Question A is super easy.
Question B not so.
As for A, you need to be at a position where you can access the object graph (say, after deserializing a solution). Then, you get the first customer of that vehicle, setting its previousStandstill
to null
:
Customer nextCustomer = vehicle.getNextCustomer();
if (nextCustomer != null){
scoreDirector.beforeVariableChanged(nextCustomer, "previousStandstill");
nextCustomer.setPreviousStandstill(null);
scoreDirector.afterVariableChanged(nextCustomer, "previousStandstill");
scoreDirector.triggerVariableListeners();
}
I believe that Question B warrants more attention. The default way of doing this is to implement an OrderListener
which triggers on previousStandstill
of the customer, the listener updating all the customers in a vehicle's chain whenever a previousStandstill
is changed on any customer:
@CustomShadowVariable(variableListenerClass = OrderListener.class,
sources = {@PlanningVariableReference(variableName = "previousStandstill")})

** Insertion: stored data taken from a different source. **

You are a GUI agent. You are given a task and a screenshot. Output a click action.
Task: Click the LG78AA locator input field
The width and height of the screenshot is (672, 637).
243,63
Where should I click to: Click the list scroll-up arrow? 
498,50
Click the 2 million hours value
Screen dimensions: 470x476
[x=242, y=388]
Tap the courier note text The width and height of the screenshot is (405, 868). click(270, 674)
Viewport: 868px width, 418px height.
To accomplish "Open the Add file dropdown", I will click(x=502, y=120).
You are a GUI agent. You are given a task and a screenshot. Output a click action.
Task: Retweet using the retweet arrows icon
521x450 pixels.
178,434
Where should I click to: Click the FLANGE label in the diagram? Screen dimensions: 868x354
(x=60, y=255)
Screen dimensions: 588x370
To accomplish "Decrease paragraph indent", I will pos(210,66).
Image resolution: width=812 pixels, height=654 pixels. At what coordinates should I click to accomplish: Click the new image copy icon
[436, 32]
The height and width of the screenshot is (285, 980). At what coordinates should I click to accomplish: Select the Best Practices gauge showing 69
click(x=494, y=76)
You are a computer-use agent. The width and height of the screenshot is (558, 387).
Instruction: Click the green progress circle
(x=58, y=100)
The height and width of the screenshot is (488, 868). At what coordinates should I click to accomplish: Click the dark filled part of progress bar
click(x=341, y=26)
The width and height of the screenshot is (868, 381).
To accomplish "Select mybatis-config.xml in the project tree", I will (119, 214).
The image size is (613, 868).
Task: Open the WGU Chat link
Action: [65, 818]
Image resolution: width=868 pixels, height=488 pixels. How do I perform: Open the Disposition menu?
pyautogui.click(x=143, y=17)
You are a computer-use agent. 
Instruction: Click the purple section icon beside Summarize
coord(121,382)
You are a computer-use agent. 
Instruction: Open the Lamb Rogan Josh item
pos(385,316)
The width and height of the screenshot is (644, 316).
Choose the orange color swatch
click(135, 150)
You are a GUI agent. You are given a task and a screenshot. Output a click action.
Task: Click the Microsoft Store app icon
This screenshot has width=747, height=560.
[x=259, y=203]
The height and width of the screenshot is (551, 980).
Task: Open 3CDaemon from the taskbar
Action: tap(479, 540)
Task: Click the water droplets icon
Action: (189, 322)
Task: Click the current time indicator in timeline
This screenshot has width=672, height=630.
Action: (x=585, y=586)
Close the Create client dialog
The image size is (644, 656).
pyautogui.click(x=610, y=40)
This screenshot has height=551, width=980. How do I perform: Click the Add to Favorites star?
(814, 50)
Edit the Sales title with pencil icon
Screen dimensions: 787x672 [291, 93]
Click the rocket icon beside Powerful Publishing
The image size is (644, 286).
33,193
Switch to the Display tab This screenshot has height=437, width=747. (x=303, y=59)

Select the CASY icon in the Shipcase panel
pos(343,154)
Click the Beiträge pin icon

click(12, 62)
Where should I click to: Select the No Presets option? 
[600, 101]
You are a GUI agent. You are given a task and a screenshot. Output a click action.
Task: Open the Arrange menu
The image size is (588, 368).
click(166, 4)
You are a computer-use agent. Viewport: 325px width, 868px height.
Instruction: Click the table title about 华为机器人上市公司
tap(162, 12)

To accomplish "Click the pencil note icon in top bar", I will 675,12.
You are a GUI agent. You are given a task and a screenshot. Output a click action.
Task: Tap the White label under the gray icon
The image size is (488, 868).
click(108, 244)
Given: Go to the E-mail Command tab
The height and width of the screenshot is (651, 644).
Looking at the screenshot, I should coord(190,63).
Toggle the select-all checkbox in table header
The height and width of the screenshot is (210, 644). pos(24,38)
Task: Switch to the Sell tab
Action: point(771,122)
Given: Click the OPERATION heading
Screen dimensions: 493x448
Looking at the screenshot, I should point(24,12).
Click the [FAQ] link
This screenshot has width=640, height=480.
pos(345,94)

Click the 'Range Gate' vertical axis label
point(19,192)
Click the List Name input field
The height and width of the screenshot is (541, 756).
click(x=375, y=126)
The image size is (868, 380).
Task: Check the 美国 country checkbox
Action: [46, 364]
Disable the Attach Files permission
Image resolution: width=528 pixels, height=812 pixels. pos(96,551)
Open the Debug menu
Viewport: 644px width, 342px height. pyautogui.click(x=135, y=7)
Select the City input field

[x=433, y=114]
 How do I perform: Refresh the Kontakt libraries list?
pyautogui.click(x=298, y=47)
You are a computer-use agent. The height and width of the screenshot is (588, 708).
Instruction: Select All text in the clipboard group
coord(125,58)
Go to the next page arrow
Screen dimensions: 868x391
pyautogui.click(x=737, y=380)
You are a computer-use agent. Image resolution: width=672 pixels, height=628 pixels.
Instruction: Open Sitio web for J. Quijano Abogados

public Integer getPositionInVehicleChain() {
return position;
}
and then in the OrderListener
's afterVariableChanged
method to have something like this:
while (nextCustomer != null) {
if (position == nextTe.getPositionInVehicleChain()) break;
scoreDirector.beforeVariableChanged(nextCustomer, "position");
nextCustomer.setPositionInStapelabschnitt(pos);
scoreDirector.afterVariableChanged(nextCustomer, "position");
pos++;
nextCustomer = nextCustomer.getNextCustomer();
}
Then you implement an isBeforeCustomer(Customer otherCustomer)
in your Customer
class, where you compare the two position
s.
However, this is certainly not the most elegant method, as its time complexity is O(n)
, where n
is the total number of planning entities. The nice way of doing this is to implement a so called Order Maintenance data structure on the customers per vehicle. This data structure supports the operations
- Insert (x, y): This is inserting a new customer in an existing chain
- Delete (x): This is removing a customer in an existing chain, see question A.
- Order (x, y): Determine whether x precedes y in the chain order - this is what you're after.
The state of the art algorithms (see, e.g., "Bender M.A., Cole R., Demaine E.D., Farach-Colton M., Zito J. (2002) Two Simplified Algorithms for Maintaining Order in a List. In: Möhring R., Raman R. (eds) Algorithms — ESA 2002. ESA 2002. Lecture Notes in Computer Science, vol 2461. Springer, Berlin, Heidelberg") support O(1)
amortized insertion/deletion time and O(1)
worst-case query time, much better than the system proposed above (but a lot more work). Have a look around for transitivity utils if you're interested in an implementation. I would be very interested if such a data structure were included as shadow variables out of the box in optaplanner - the question of whether an entity is before another in a chain is ubiquitous.